Dalva conta que sua atuação na APM é fortalecer os objetivos da instituição ao evidenciar a importância dos municípios. Na divisão dos recursos, as cidades acabam ficando com a menor parcela da arrecadação, o que afeta e limita diretamente seu desempenho nos serviços oferecidos. Entre as principais conquistas da entidade, que soma 70 anos de ação, estão a inclusão de municípios como entes federativos na constituição de 1988, o aumento da participação no fundos dos municípios – hoje estipulado em 22,5% – e as regulamentações que tornaram semanais os repasses às cidades dos recursos arrecadados por meio do ICMS.

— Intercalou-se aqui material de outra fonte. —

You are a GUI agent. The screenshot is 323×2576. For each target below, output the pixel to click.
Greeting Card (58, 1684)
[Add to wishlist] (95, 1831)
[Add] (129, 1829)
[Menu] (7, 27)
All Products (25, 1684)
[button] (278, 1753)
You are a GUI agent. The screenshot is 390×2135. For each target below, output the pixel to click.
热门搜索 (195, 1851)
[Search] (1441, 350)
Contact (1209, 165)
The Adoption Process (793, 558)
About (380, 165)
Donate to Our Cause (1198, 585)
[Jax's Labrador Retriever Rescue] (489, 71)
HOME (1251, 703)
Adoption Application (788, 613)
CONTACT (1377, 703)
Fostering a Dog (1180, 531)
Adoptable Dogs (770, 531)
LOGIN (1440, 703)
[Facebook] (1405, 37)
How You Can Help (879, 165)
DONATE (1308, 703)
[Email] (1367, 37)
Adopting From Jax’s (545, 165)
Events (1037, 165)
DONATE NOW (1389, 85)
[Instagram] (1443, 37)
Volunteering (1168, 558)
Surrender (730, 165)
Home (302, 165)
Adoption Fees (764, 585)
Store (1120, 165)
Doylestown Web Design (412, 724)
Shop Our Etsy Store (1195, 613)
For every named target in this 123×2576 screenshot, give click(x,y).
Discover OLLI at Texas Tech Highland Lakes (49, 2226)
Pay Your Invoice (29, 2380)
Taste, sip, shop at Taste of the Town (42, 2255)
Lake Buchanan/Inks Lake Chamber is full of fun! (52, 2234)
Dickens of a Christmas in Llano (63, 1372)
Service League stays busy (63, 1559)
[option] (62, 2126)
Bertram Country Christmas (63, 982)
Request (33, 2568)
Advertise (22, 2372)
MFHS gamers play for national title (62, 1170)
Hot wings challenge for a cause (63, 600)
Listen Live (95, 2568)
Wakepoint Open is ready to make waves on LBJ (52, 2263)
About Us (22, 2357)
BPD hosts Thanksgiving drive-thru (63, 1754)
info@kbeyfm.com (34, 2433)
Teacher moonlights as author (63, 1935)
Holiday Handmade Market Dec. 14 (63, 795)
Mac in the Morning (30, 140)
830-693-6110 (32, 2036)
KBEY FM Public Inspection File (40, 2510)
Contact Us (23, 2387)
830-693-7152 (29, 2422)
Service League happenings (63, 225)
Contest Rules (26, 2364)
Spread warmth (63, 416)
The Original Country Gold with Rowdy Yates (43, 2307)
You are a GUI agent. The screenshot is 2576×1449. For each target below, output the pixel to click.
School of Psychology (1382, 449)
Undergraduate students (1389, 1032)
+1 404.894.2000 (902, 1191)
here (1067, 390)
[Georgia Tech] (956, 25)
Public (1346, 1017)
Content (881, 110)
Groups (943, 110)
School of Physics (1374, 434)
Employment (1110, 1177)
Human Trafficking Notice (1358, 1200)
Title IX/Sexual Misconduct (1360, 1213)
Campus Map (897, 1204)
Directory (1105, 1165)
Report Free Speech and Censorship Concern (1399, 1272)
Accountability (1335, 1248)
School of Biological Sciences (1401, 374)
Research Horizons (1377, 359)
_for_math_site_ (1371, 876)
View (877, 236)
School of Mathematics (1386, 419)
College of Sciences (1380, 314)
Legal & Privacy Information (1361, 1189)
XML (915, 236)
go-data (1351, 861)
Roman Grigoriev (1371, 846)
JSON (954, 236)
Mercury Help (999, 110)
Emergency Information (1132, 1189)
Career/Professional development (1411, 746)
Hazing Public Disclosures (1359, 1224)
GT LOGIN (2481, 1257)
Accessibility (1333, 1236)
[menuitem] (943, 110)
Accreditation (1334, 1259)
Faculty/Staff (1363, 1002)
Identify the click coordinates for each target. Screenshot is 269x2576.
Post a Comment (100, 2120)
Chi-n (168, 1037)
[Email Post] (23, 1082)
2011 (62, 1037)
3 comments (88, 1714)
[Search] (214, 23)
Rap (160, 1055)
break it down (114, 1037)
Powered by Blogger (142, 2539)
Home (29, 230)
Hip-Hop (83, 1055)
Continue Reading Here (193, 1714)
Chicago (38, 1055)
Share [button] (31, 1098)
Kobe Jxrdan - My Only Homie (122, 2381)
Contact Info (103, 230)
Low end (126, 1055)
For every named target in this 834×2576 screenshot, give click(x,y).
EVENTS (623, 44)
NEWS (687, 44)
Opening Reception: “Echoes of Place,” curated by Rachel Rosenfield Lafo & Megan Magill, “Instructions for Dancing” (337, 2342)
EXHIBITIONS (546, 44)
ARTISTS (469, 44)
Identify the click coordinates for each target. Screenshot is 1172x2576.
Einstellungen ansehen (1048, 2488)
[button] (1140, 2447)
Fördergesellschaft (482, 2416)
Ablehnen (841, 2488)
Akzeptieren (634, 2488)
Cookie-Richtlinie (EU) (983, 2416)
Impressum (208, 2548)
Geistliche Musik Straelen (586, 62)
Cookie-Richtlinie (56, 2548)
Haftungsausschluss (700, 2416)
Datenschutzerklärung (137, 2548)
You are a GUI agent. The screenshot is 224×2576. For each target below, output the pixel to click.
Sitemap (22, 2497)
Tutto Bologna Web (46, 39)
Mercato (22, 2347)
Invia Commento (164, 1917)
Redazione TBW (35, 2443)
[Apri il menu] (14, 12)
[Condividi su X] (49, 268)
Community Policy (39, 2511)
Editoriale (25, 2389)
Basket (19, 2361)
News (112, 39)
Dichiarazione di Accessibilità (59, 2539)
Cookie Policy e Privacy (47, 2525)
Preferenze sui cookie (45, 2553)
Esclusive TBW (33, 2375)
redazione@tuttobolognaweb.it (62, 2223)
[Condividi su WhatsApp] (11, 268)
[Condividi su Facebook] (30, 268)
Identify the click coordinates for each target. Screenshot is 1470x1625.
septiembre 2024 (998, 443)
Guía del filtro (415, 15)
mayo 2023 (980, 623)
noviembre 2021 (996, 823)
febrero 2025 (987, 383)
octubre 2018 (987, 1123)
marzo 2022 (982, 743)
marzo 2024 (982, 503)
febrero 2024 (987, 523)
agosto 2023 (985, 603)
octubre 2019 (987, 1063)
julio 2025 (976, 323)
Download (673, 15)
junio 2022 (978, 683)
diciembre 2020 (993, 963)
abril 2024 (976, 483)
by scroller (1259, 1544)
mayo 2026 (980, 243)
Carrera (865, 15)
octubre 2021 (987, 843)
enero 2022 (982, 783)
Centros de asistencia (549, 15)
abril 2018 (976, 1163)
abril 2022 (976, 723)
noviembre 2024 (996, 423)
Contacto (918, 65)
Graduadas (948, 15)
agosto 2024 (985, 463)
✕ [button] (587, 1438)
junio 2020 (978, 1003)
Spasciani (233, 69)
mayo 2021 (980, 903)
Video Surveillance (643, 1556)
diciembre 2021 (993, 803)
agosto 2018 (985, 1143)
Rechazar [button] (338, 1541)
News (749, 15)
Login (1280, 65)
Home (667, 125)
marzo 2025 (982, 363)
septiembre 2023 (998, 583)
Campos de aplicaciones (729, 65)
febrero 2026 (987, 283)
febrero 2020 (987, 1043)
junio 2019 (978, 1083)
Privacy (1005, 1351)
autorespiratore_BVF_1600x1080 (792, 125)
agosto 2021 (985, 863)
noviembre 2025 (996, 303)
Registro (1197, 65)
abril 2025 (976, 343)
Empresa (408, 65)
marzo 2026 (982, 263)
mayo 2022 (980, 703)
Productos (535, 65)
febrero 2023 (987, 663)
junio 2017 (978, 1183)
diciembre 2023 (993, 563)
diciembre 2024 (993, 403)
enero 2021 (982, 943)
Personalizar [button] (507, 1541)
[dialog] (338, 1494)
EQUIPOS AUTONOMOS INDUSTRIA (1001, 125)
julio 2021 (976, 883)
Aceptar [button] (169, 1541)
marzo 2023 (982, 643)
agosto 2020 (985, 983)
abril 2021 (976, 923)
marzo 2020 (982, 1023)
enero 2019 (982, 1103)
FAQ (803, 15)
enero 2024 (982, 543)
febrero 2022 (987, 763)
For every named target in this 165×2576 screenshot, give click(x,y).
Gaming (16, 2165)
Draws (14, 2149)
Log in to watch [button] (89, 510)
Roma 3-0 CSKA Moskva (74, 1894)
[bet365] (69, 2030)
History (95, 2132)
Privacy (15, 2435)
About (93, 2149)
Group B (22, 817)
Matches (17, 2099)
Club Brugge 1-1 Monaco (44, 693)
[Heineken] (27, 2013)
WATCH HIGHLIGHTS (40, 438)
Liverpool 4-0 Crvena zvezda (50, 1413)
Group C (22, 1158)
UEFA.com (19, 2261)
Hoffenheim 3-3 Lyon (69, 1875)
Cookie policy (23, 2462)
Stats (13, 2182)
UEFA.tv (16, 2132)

Luta feminina – Dalva conta que desde jovem desafia os limites impostos pela sociedade à mulher. Ao se formar em 1954 ela era uma das poucas mulheres da turma, pois, na época, estudar era atividade para os homens. Também foi esportista, destacando-se em campeonatos de basquete e atletismo. Na luta municipalista, trouxe protagonismo e valorização para a mulher por meio do Fórum Nacional de Primeiras-damas e pelo Movimento de Mulheres Municipalistas. “Nossa luta é pela valorização da mulher nos espaços políticos. As primeiras-damas, por exemplo, não tem cargo, mas possuem funções muito importantes. O estado de São Paulo é o único do Brasil que tem um fundo social, espaço conhecido pelo ávido trabalho das primeiras-damas. Estou, inclusive, trabalhando em um projeto chamado Enciclopédia de Primeiras-damas, para apresentar às pessoas as mulheres maravilhosas que já passaram pela política mas não foram notadas”.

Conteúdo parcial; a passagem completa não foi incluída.